Romantik – gestern und heute

Der Begriff der Romantik hat zwischen dem 18./19. Jahrhundert und heute einen prägenden Bedeutungswandel erfahren.

Ursprünglich war mit dem Begriff der Romantik eine kulturgeschichtliche Stil-Epoche gemeint, die insbesondere für das 18. und 19. Jahrhundert prägend war. In der bildenden Kunst dominierte die Romantik zwischen 1790 – 1840, in der Literatur von 1795 – 1848. Die Musik der Romantik etablierte sich jedoch wesentlich später, denn die Kernzeit lag zwischen 1820 – 1850.

Die Stilrichtung der Romantik

Der Begriff „Romantik“ wurde erst nachträglich geprägt, Künstler aller Art, die innerhalb dieser kulturgeschichtlichen Epoche tätig waren, haben diesen Begriff selbst nicht benutzt. Während früher Lateinisch die dominierende Sprache in der Kunstgeschichte war, wandelte sich dies im 18. und 19. Jahrhundert. Vermehrt hielten die romanischen Sprachen in der Kunst Einzug.

Gleichzeitig war die Romantik auch eine Abkehr von der Antike, was Sprache und Stil betraf. Bei der künstlerischen Gestaltung wurde verstärkt auf die Sagen- und Mythenwelt des Mittelalters zurückgegriffen. Die Vertreter der Antike reagierten auf diese neue Stilrichtung bisweilen sehr entrüstet und taten alles Romantische als phantastisch oder sogar krankhaft ab.

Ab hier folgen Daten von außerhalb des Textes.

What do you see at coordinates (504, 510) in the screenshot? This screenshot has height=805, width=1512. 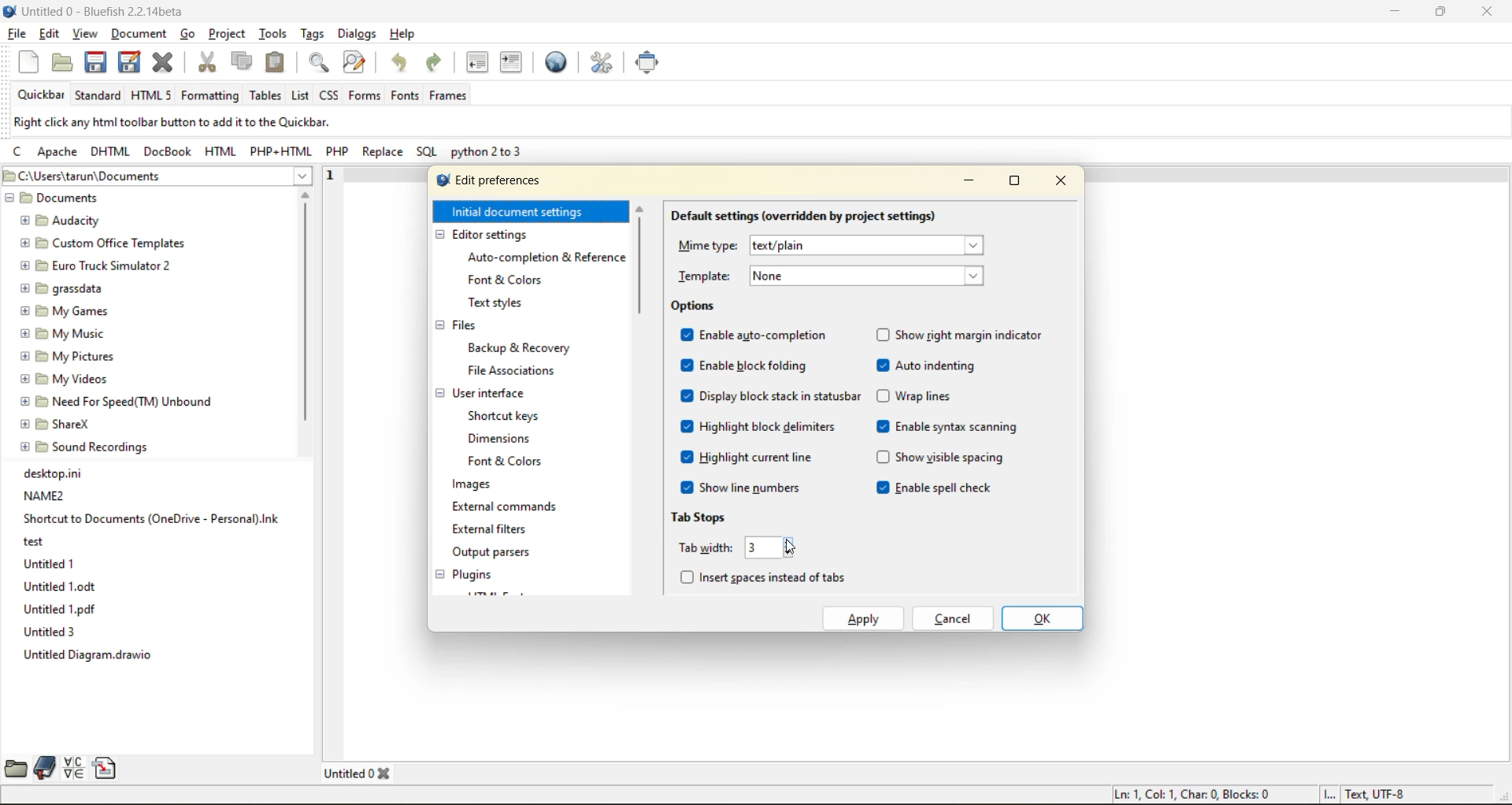 I see `external commands` at bounding box center [504, 510].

Die Antike war sehr faktenorientiert und wissenschaftlich ausgerichtet, während sich die Romantik eher der Gefühlswelt und der Seele zuwandte. Dazu passt auch die Einbeziehung der Sagen und Mythen früherer Jahrhunderte.

Es ging jedoch nicht nur um „positive“ Gefühle wie Liebe und Sehnsucht in der Romantik, gleichzeitig wurden auch verstärkt Schauerromane, die Vorläufer der heutigen Horrorliteratur, veröffentlicht. Ein bekanntes Beispiel ist die Ballade der Dichterin Annette von Droste-Hülshoff (1797 – 1848) aus dem Jahr 1842.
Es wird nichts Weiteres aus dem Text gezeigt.